**WRITTEN TASK:**
In the passage about making decisions as an entrepreneur, what examples are given of severe cases that are best left to an expert?
** Opening TEXT BLOCK block **
There is no one else to answer these questions for you. Worse still, there is no one to prioritize these questions. And most of the questions are too far outside of your realm of expertise for you to answer without extensive research — research that you don’t have time to complete.

It’s a scary situation. There are no defenses and no one else to take the fall. You have your mentors and your support network, but — at the end of the day — the buck can only stop with you.

And that’s okay.

You don’t have to be an expert in everything to be an entrepreneur. You don’t have to get every decision right. You won’t because you can’t. Nobody does.

The trick to being a great entrepreneur is not to be perfect — instead, just think like a scientist. Make every decision into an experiment. Make words like “metric” and “hypothesis” a part of your daily vocabulary.

Do you want an example? Let’s jump right into one.

I needed to create an introduction email for my mailing list recently. Nothing in my background had prepared me for that. I had a vague idea of what the purpose of such an email was, but I didn’t know how long the email should be, what to put in the subject line, or whether I should focus on my personal story or the value I provide.

So what did I do?

I followed my six-step process.

1. Figure Out How Reversible the Decision Is

Any decision that you can’t undo will require more devotion. This is particularly true if the consequences of getting it wrong are severe. In some severe cases, they are even best left to an expert. Examples of these cases typically include writing important contracts and filing corporate taxes.

Few decisions are completely irreversible or completely reversible, but some decisions have more lasting impact than others.

Accepting a job interview is usually not a binding decision. Telling your boss you are quitting is harder to come back from. Writing the words “I, Zak Kann, quit my job!” in flaming logs in your boss’s front yard is definitely not something you can undo.
** Closing TEXT BLOCK block **
** Opening RECORDS block **
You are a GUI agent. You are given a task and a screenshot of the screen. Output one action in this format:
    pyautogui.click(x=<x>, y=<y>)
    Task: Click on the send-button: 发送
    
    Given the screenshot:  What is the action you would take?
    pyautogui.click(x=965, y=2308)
** Closing RECORDS block **
** Opening RECORDS block **
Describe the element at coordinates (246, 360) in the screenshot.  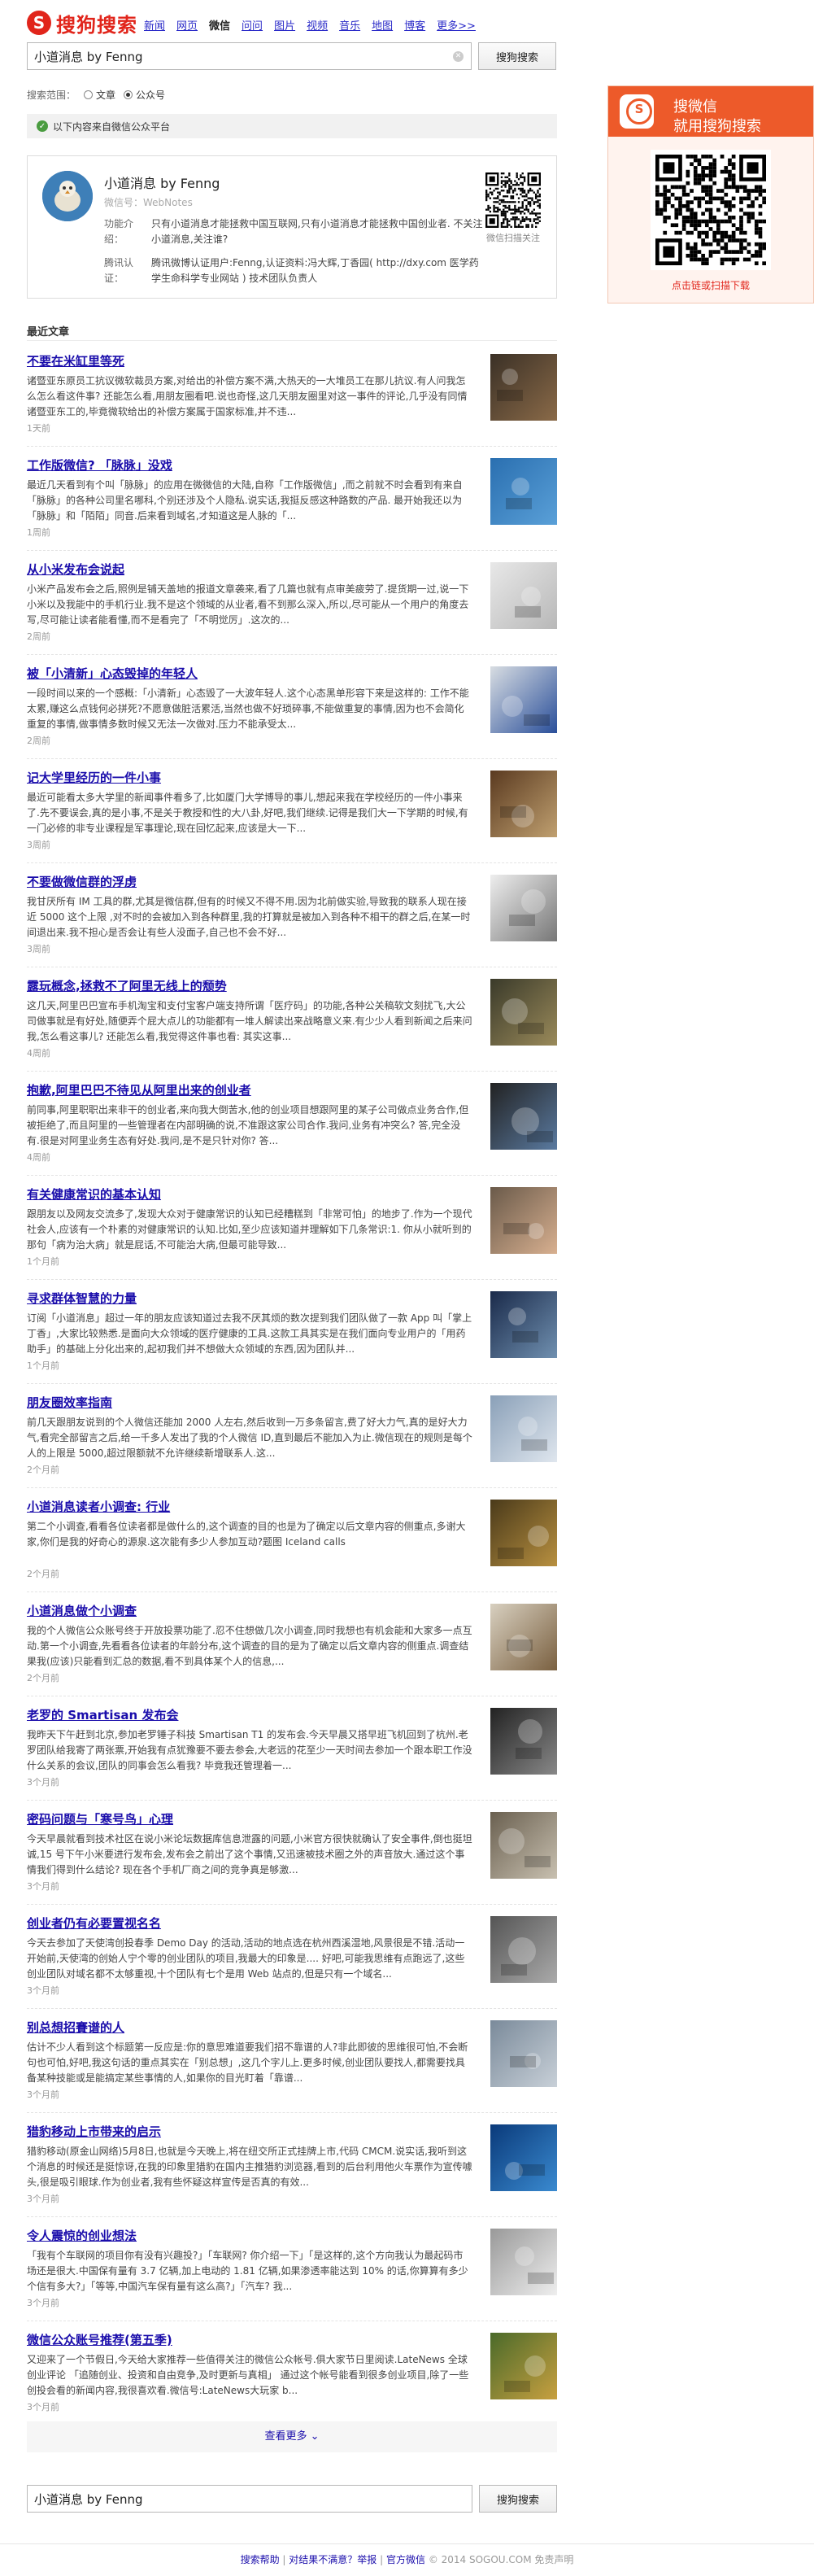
** Closing RECORDS block **
**TASK RESULT:**
Writing important contracts and filing corporate taxes.